É um Brasil que se concentra apenas na liberdade do cativeiro, mas sem a integração dos indivíduos na sociedade brasileira. Portanto ela esvazia os conteúdos sociais do abolicionismo e garante a manutenção no poder dos mega fazendeiros, concentração da terra, entre outras coisas. O Brasil que emerge é um Brasil com racismo estrutural, relações étnico-raciais que privilegiam o branqueamento por uma lógica eurocêntrica. E aí vem uma sequência histórica como o racismo científico, dos grandes casarões admirados, que foram reformados e as senzalas esquecidas. Temos grandes escravistas homenageados na região com nome de praças, ruas, comendas, como temos na cidade a Comenda do Barão de Nova Friburgo – o maior escravista da região talvez um dos maiores do império, junto com a família Breves.

A data é um símbolo de resistência e resgate dessa memória?

O 13 de maio é um ponto de partida e não um ponto de chegada. Essa data não resolveu os problemas e é uma fresta para as resistências negras, de ex-escravos, que resgatam essas memórias. Um grupo de historiadores da UFF e da Unicamp vem resgatando essas memórias do cativeiro.

Em entrevista para a apresentadora Luciana Gimenez, o presidente Jair Bolsonaro disse que "Racismo é coisa rara no Brasil”. O quão grave é essa afirmação, vindo principalmente de alguém que ocupa esse cargo? E que reflexo e consequências surgem a partir de uma declaração como essa?

Não da para medir o quão grave é essa afirmação. Da pra medir o desconhecimento do presidente em relação a sociedade brasileira e à história do Brasil. Esse baixo nível de conhecimento era latente antes mesmo das eleições. Não sei se essa declaração vai impactar na ação de pessoas racistas ou se vai legitimar ações racistas, mas é tenebroso ver um presidente que desconhece a história brasileira e a sociedade que a gente vive, onde o racismo é algo tão presente.

O quão entranhado está na cultura brasileira a figura do negro e da cor preta como algo ruim?

Esse é o racismo estrutural, colocar o negro ou a cor preta como algo ruim. Em expressões, ditados, ela faz parte desse racismo estrutural. As pessoas nem percebem que usam expressões que acabam por rebaixar os negros. Esses mais de 300 anos em que tivemos a escravidão ele não é apagado de uma hora pra outra. Vai demorar muito tempo para que a sociedade volte a equilibras as relações e colocar no devido lugar as pessoas com origens negras e da escravidão. São problemas muito graves porque como eles permeiam na sociedade até de forma imperceptível. A Lei Áurea mudou a situação jurídica do escravo, mas as condições de trabalho, inserção na sociedade, nada foi feito quanto a isso.

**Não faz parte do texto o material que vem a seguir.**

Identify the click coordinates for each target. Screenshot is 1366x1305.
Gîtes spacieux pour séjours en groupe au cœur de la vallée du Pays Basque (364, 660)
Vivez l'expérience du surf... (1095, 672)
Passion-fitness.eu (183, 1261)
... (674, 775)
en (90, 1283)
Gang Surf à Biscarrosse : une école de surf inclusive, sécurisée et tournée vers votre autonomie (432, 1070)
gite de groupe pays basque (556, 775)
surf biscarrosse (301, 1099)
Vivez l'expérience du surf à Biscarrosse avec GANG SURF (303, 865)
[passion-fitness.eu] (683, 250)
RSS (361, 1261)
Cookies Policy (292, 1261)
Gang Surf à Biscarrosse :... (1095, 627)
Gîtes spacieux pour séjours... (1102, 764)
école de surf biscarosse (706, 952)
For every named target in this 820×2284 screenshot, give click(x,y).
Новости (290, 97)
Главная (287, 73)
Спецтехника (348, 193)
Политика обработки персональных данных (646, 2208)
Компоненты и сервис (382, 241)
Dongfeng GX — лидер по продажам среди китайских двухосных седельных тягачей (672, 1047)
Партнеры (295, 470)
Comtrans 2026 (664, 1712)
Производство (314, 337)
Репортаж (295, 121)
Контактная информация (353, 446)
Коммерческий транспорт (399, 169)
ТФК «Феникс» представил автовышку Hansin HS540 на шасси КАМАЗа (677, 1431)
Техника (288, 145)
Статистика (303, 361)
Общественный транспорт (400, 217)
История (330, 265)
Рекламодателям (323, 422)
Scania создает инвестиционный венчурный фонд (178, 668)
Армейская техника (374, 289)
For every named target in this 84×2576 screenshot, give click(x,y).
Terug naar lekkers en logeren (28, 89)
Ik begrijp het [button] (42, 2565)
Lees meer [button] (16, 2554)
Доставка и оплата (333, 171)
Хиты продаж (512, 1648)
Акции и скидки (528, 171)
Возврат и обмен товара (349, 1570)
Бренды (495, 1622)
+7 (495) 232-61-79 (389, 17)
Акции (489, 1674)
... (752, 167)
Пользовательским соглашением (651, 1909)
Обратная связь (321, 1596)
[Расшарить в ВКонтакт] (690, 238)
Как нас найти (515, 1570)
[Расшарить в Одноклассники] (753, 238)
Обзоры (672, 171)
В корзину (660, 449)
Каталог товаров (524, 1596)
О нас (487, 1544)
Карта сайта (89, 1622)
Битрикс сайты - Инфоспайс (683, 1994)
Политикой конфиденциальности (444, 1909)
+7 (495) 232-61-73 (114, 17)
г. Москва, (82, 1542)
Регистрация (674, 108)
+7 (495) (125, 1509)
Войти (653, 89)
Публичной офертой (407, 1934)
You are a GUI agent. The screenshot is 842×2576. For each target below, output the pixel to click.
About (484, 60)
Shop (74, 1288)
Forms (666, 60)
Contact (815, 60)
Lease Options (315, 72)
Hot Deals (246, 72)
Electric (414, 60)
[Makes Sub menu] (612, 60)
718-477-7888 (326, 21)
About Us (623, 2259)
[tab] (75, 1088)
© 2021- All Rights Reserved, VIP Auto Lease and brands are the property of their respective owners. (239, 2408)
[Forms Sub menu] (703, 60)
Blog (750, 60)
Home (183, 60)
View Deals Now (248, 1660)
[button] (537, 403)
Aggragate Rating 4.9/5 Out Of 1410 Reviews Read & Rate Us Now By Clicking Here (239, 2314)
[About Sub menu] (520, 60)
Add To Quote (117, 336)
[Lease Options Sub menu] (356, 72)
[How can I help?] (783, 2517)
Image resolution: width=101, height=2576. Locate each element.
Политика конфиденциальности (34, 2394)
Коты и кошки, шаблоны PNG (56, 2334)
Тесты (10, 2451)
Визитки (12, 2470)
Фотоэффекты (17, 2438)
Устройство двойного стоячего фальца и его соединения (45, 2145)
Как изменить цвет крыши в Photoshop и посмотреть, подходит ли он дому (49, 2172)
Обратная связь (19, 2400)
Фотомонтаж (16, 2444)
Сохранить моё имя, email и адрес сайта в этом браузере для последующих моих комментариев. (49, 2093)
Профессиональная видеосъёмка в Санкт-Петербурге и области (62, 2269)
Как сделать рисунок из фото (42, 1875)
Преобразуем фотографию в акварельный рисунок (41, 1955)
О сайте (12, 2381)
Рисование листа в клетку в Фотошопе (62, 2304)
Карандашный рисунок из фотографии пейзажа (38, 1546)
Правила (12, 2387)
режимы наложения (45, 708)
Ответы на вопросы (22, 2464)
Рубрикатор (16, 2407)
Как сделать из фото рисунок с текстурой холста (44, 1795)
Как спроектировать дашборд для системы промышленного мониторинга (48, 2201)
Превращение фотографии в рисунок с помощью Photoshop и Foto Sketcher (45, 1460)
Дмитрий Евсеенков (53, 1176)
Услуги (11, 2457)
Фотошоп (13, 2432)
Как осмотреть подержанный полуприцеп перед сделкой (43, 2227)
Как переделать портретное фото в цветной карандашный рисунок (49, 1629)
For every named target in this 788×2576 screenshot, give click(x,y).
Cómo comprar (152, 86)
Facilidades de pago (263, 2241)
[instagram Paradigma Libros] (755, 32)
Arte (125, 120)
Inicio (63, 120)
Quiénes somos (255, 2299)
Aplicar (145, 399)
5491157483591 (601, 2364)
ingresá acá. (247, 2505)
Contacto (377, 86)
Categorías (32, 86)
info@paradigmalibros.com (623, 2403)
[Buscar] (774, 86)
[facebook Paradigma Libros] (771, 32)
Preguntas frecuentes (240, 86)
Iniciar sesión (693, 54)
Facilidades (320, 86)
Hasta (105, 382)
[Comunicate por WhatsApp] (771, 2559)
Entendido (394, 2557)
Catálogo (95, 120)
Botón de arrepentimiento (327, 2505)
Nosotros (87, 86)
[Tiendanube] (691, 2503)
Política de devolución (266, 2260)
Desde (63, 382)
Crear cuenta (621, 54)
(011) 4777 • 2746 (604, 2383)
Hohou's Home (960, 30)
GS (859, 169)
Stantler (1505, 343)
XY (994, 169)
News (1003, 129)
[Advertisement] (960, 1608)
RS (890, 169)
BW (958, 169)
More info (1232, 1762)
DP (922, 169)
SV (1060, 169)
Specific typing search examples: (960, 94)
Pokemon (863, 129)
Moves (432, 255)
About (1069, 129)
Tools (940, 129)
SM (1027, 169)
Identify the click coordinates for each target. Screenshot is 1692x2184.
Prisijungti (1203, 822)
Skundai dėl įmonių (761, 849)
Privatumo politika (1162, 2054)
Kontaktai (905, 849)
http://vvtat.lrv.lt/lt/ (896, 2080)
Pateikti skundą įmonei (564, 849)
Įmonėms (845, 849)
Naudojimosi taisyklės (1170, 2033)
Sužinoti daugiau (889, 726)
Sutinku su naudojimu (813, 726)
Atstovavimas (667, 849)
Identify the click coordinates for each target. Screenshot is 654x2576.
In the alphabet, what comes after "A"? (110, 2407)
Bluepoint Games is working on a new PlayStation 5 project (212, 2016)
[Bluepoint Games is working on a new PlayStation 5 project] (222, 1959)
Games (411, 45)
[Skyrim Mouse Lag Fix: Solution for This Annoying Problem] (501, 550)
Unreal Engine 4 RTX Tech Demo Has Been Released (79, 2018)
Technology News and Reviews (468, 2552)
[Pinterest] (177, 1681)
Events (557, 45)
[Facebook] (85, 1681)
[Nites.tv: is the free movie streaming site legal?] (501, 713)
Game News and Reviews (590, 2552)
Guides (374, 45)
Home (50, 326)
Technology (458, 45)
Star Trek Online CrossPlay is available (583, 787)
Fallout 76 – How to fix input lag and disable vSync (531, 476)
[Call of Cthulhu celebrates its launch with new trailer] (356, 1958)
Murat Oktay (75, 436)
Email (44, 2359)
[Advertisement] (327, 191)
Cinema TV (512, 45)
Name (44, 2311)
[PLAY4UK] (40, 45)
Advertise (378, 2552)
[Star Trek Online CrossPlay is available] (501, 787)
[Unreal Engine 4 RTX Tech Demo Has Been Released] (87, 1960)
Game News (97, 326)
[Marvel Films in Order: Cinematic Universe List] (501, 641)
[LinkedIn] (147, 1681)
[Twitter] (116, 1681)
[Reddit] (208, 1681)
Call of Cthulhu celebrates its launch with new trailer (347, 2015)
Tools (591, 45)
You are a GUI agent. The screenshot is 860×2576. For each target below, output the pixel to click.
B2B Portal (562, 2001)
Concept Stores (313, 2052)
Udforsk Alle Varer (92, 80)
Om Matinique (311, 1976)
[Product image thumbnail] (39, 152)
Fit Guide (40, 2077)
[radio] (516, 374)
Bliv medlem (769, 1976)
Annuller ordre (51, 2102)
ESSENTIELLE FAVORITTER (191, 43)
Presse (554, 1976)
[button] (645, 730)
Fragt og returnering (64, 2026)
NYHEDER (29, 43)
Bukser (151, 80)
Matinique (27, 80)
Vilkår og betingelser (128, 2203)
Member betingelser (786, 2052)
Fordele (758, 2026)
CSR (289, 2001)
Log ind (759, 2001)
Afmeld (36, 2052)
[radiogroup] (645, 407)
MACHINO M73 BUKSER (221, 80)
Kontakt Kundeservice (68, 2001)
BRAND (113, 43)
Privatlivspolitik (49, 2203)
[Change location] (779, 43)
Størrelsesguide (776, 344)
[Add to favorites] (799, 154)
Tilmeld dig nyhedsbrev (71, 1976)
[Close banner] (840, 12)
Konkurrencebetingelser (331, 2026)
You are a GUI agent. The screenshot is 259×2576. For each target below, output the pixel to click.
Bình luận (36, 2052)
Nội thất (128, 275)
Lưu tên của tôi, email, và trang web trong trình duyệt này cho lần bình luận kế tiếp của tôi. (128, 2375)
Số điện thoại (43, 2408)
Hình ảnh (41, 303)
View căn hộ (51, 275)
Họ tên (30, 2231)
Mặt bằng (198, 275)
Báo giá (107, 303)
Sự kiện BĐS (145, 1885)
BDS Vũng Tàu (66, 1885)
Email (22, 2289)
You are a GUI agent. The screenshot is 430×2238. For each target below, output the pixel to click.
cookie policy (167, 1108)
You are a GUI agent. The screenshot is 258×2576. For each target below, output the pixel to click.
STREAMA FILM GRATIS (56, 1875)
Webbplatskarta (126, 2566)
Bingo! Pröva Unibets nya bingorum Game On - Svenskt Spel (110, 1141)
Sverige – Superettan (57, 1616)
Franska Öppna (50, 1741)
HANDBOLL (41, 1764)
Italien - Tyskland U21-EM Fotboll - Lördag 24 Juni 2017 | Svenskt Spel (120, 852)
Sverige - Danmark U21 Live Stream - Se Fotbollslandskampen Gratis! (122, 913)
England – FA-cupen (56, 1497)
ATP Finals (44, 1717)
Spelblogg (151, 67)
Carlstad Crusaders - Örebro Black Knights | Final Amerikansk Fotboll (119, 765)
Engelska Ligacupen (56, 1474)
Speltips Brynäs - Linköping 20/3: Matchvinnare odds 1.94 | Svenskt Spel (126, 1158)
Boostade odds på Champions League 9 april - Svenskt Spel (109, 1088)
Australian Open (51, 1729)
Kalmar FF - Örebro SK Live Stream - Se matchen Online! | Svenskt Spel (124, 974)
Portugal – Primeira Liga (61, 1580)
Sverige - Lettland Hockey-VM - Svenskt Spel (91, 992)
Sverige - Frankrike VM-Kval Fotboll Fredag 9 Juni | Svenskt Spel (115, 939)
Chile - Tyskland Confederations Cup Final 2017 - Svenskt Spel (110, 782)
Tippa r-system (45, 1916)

É possível erradicar o racismo?

Não sei se é possível, mas o Estado pode tomar medidas para diminuir as diferenças sociais e socioeconômicas entre os indivíduos e com isso inserir grande parte dos negros nessa sociedade com postos diferentes daqueles que costumeiramente tem. É complicado falar em “erradicar o racismo”, mas o papel do professor e do Estado é exatamente alertar para esse problema e mostrar que o racismo é algo presente na nossa sociedade e que deve ser combatido o tempo todo.